> Task details
Identify the lines in the data below that contain "playback" and give only how many there are.

> Supplied records
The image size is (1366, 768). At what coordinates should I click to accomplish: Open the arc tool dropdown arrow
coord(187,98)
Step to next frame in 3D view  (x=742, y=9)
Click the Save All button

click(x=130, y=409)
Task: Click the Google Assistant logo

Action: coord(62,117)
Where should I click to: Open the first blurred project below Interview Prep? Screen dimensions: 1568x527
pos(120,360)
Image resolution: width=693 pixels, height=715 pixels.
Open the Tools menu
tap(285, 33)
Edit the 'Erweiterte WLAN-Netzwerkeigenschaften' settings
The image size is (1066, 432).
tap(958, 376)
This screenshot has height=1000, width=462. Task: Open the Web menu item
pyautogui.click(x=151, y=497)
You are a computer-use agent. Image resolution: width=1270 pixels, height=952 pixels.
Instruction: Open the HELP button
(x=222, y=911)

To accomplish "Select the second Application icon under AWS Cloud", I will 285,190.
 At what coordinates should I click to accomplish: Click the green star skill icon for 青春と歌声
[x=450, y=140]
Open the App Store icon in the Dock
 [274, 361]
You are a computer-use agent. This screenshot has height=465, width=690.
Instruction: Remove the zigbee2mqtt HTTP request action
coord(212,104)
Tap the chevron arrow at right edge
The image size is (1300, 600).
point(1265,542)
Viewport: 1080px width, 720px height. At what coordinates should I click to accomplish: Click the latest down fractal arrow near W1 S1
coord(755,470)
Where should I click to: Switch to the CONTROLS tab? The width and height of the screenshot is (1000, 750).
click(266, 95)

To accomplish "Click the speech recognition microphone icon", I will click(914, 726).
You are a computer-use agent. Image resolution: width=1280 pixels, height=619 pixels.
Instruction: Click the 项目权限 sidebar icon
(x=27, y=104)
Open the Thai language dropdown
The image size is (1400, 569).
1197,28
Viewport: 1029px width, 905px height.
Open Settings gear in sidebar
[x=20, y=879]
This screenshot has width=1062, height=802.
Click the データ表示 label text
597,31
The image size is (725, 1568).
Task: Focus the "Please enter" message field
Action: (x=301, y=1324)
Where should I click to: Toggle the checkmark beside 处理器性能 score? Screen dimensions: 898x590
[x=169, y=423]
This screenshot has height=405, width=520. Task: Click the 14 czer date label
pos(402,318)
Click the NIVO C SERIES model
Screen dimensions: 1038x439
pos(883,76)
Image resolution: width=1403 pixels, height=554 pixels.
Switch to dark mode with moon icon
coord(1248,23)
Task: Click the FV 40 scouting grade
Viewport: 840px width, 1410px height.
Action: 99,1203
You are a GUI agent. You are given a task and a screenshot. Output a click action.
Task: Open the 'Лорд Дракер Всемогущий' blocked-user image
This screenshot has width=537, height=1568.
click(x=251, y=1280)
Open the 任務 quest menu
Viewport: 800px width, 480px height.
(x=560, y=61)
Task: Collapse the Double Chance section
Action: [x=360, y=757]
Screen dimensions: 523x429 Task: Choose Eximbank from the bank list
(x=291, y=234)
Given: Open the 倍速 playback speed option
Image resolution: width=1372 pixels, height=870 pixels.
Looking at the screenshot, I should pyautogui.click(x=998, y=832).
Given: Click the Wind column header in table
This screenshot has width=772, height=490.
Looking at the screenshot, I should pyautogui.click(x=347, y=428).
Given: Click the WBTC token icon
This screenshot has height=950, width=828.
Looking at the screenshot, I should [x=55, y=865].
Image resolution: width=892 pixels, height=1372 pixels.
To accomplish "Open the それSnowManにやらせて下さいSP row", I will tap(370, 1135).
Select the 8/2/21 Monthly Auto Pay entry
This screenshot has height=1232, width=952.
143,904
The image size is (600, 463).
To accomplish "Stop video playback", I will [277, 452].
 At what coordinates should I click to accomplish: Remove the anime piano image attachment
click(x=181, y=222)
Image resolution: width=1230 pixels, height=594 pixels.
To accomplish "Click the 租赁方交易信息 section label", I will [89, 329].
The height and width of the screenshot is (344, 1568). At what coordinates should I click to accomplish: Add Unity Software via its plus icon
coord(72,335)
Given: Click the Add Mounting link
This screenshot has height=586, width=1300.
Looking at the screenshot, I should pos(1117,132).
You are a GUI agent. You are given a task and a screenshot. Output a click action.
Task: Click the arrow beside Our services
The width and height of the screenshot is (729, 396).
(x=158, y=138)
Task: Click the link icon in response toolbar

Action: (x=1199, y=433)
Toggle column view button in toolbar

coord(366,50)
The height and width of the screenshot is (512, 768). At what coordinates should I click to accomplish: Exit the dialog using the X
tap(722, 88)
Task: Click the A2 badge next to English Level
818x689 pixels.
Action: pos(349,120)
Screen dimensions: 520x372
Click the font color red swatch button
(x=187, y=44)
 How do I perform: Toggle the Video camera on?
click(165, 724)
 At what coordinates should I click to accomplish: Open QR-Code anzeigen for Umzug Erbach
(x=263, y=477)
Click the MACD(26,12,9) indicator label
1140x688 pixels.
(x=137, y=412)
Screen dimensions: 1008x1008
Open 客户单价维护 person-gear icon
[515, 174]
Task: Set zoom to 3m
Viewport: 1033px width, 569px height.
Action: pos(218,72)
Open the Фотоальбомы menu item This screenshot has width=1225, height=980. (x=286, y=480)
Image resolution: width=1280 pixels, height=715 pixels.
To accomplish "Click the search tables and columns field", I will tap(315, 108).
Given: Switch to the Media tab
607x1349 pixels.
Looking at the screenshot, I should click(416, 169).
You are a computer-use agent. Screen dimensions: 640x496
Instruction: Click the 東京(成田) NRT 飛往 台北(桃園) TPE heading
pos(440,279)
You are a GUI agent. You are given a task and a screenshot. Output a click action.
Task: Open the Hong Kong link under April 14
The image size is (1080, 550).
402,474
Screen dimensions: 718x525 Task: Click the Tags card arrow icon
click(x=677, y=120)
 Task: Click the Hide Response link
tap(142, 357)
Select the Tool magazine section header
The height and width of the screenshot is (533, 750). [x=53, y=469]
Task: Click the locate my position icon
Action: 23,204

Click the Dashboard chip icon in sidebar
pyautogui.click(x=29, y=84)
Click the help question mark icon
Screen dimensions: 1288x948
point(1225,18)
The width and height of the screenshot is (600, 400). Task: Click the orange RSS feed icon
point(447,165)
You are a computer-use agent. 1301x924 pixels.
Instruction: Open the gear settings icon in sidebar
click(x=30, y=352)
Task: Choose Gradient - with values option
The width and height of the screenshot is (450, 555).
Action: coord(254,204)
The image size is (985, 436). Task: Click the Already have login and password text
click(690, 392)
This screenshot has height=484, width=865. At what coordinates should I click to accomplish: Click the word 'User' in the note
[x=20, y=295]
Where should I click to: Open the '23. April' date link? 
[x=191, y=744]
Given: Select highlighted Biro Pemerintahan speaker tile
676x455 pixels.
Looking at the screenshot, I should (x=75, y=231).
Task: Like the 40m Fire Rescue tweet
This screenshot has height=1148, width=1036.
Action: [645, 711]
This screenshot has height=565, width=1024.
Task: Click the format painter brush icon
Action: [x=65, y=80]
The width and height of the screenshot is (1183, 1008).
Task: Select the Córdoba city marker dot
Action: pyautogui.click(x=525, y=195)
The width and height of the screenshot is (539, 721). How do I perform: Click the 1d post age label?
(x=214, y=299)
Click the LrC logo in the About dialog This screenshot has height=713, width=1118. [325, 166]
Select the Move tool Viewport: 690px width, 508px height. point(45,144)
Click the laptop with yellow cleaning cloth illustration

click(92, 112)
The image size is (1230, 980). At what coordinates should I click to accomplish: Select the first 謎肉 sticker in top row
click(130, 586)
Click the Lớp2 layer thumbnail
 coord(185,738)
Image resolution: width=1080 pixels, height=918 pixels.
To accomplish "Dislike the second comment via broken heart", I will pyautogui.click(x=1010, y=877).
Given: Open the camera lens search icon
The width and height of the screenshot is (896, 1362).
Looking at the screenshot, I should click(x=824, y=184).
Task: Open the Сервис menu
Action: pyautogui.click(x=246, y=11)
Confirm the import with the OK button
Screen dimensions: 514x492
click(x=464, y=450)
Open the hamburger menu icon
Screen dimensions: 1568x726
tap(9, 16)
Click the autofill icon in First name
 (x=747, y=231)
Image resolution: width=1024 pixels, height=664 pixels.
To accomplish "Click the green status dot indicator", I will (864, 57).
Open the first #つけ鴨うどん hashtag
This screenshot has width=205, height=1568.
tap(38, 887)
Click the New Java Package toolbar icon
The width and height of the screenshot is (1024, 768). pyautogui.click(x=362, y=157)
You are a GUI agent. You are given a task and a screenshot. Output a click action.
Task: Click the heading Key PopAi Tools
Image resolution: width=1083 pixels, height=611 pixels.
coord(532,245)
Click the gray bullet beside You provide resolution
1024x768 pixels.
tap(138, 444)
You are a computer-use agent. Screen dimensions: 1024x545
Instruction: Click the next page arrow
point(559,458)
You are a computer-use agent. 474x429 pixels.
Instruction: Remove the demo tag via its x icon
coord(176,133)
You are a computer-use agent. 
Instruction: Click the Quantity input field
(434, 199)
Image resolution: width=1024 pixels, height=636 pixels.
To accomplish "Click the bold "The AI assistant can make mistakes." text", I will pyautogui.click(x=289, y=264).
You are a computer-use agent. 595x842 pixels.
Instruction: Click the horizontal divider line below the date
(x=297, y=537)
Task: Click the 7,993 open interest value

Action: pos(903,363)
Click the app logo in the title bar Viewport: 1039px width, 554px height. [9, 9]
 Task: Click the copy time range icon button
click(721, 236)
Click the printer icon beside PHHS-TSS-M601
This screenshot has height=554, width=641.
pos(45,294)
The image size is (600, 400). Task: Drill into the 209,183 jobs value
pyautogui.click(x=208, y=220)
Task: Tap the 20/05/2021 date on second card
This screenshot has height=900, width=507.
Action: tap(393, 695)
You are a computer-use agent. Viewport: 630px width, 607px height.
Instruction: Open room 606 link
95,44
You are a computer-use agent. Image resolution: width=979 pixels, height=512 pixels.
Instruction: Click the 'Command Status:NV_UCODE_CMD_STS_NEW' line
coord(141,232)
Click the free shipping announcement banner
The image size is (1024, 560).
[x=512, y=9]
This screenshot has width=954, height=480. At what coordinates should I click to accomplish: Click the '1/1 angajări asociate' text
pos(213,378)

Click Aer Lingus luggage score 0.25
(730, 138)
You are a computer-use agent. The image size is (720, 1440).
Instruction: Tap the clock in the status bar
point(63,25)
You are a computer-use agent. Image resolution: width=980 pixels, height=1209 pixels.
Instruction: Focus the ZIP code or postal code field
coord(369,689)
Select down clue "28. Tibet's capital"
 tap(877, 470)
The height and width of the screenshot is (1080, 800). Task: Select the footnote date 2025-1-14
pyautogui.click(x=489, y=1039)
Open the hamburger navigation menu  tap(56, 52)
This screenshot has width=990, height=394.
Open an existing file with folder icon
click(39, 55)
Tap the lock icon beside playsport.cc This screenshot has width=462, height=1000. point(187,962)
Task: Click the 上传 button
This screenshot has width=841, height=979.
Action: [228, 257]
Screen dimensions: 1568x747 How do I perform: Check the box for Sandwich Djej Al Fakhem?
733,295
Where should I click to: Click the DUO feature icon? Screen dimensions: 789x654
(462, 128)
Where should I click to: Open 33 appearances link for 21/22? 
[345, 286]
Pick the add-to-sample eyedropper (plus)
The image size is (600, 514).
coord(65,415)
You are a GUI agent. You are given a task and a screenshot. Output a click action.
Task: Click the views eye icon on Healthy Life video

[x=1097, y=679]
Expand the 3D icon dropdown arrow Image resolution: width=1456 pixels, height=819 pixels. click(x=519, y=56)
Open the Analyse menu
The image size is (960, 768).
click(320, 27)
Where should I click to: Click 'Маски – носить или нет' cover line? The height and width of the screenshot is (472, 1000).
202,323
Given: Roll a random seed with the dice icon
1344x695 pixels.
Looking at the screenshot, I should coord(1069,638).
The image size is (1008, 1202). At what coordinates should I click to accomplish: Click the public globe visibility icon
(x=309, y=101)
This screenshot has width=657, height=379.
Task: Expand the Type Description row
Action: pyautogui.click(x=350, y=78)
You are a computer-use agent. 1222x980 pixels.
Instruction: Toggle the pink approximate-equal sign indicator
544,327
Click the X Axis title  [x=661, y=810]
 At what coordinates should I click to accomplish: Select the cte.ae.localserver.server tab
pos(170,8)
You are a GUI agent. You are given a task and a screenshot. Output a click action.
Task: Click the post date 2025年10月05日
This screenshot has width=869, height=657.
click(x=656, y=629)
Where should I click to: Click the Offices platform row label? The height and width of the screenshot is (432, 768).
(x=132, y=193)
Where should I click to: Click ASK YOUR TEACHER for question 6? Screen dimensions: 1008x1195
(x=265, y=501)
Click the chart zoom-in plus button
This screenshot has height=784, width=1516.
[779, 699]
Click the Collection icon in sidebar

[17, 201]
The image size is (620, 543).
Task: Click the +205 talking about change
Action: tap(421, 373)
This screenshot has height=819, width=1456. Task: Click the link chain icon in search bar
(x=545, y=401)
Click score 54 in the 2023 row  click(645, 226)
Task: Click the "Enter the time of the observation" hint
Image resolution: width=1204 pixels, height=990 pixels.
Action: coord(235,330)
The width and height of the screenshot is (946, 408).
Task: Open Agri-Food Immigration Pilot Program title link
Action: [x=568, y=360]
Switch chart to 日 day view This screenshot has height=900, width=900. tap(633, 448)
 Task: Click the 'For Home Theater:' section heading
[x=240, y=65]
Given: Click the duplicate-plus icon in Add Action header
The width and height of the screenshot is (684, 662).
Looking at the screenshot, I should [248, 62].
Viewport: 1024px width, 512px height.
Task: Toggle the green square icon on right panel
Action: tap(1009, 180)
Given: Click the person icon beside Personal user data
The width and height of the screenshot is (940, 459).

> Exercise solution
2